Off I go into the storm, the flakes brushing against my skin, the crunch of fresh snow beneath my boots. While walking I recall an enigmatic colleague from my college days by the name of Don Powley who always walked where ever he went, a thing I greatly admired about him. He often walked miles at a time over hill and dale through rain or snow with his trusty pack quietly and unassumingly. I sometimes recall him and wonder where he is and what he is doing, but I am sure he is walking still to whatever destination calls to him.
The path unfurls ahead, both familiar and transformed by the season’s whim.
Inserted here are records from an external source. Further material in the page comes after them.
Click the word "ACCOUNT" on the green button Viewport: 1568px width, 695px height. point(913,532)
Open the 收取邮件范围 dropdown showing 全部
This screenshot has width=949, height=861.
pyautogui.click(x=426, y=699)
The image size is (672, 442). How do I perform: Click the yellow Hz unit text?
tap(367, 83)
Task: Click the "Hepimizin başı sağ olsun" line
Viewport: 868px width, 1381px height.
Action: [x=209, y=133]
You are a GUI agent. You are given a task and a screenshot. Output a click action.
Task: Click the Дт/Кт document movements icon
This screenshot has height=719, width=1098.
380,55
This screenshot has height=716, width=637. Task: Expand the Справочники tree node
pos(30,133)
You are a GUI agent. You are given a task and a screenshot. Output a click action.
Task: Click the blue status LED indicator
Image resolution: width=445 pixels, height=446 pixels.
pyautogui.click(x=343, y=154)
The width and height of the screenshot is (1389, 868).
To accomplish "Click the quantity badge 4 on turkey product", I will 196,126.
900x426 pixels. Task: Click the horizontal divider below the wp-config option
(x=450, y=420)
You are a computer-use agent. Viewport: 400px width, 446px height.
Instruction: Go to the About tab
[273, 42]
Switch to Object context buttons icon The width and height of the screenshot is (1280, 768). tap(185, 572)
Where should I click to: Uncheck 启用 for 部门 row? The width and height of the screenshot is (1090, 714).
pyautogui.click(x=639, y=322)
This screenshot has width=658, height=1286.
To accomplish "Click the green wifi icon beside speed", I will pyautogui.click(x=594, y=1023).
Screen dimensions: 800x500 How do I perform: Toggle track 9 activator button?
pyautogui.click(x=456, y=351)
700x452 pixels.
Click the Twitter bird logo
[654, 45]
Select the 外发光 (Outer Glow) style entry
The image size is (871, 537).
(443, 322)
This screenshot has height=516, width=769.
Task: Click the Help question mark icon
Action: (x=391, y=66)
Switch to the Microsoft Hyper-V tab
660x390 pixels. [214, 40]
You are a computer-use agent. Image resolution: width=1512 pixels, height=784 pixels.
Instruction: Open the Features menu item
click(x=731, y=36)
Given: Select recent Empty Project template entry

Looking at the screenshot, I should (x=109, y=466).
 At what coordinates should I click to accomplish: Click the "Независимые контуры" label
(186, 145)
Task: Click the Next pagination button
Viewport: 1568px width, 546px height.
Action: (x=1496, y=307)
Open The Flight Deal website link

I set forth, anticipating not merely the thirty-five minutes of measured stride, but the gentle accumulation of thoughts, of sights, of imperceptible sensations which, though ephemeral in themselves, might one day—long hence—return to me, vivid and entire, as the very essence of this morning’s walk.
Later, after a pleasant afternoon with my collage cohort, exchanging quiet laughter and scattered papers, I begin my journey home, the air now cleared of the storm’s obscuring shroud. The path is luminous in the waning light, the snow casting a softened hush over the landscape. As I near a bend in the road, I pause, arrested by an unexpected spectacle—a dozen magnificent Sandhill cranes, standing upon the gravel road before me, their tall, elegant forms poised with quiet grace. They pick at whatever the snowy moisture has coaxed to the surface, their long beaks moving with patient precision. The scene holds me captive, a moment so perfect in its simplicity that I hesitate to move, afraid to disturb the hush that has fallen over us all.
Then, lifting my gaze, I take in the Sandia Mountains, now revealed in their full majesty. Their peaks, hidden earlier beneath the storm’s thick veil, now rise against the sky with a fresh coat of gleaming snow, their contours sharpened by the crisp clarity of the winter air. A scene obscured by the storm’s handiwork hours before now presents itself as if newly born, and I marvel at the quiet artistry of nature, the way in which time, like the careful hand of an artist, can transform the world before us in a moment’s passing. And so, I walk on, my steps slow, lingering, reluctant to leave this tableau behind, knowing it will join the collage of memory, pressed deep into the recesses of passing time. 1,024 words.
Well friends, that makes my quota for the day in my journal. I go onto the other things I hope to accomplish for the day.
Ha! To keep it brief.
That indeed sounds like fun! I’ve used ChatGPT on some real estate listings on an obituary and on various other things. You definitely have to edit it because it makes up stuff that can be crazy. Hope you guys are doing well. Bob and PJ.